While mixing furniture and decor from different eras is often part of a room’s charm, it’s important to maintain a cohesive look. In this dining nook, Keren pairs matte black and warm, wood tones to create a conversation between vintage and contemporary pieces. The understated pendant by Rich Brilliant Willing presides over a custom table with vintage Borge Mogenson dining chairs; a vintage Gio Ponti mirror picks up the metallic note of Crate & Barrel candlesticks.
The owners also have kept an added element installed by a previous owner: the sliding shoji panels in all the bedroom windows and sliding glass doors, which serve dual purposes for both privacy and sun control. Grooves have been cut into the new tile flooring for the shoji panels to slide in, creating a more integrated look.
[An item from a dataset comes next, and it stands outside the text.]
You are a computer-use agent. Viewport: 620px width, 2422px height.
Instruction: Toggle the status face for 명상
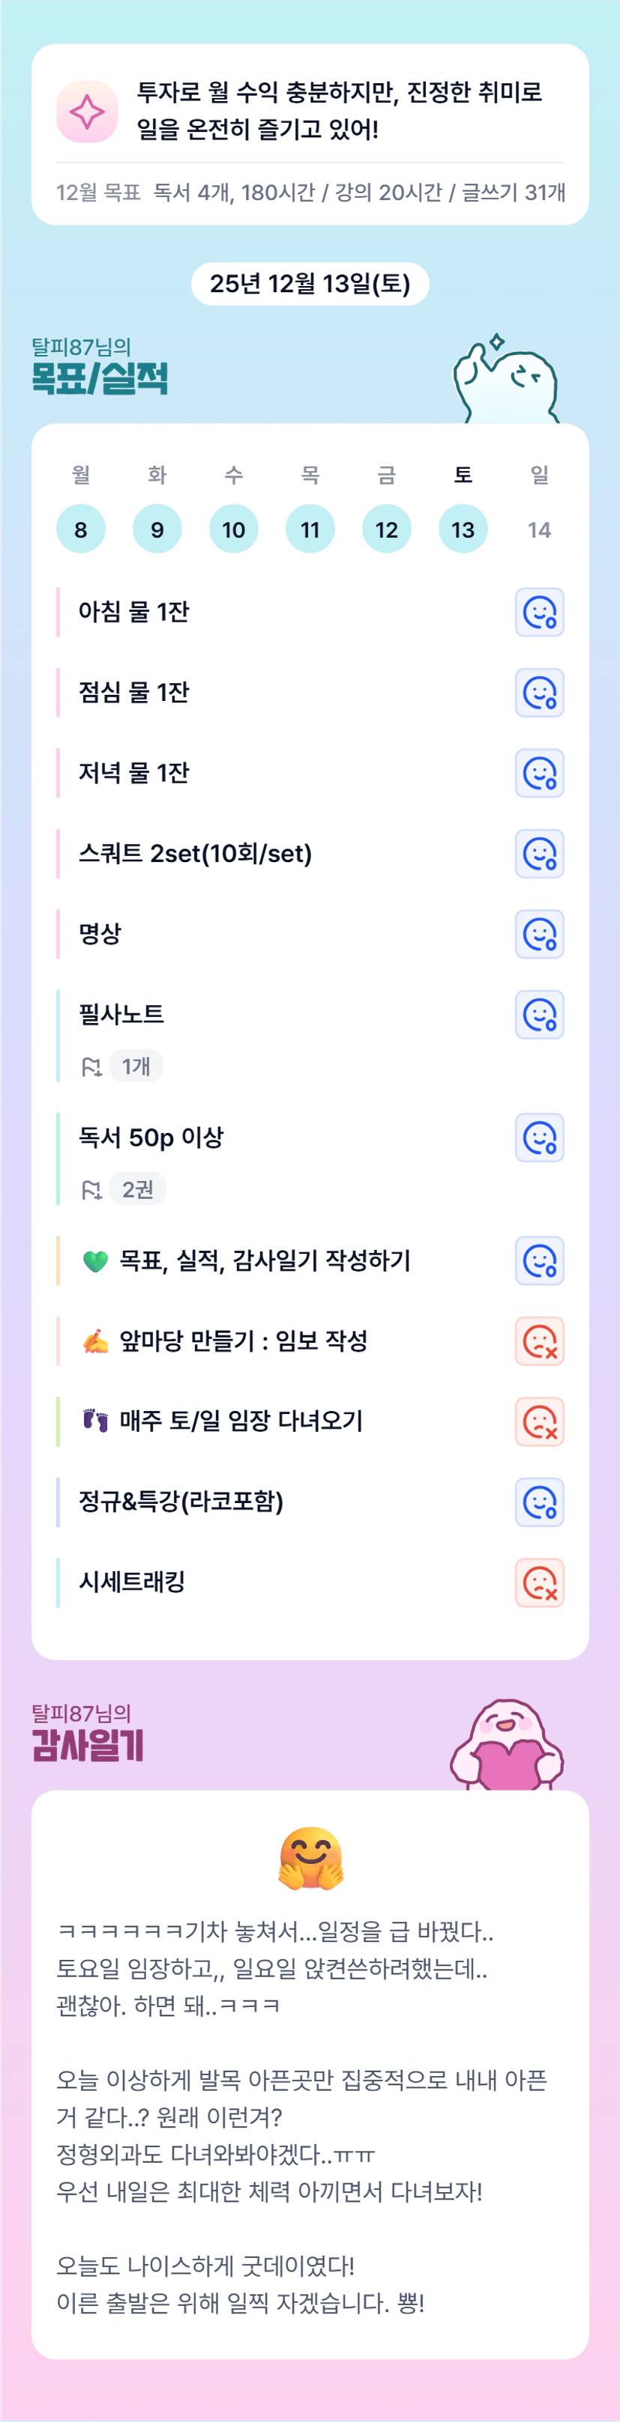539,934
Every mahogany wall was replaced with new ones, the contractor "painstakingly going through literally hundreds of panels over several days to find ones that matched," recalls Blaine. Since the quarter inch-round mahogany corners at the outside of the interior walls found in Eichler homes are no longer made, Blaine worked with the contractor to find a supplier of rounds that were then cut down to quarters.
A Good Reed
The most changed area of the home is the small guest room–office, where Neely, who works from home, removed the closet doors and added a grass-cloth wall treatment to distinguish it from the rest of the house’s decor. “Many of the Eichlers originally had grass cloth as a covering on the sliding closet doors,” he says. “The guest room–office is the only other room that can be seen from the public areas across the atrium, and I wanted this wall to add visual interest.”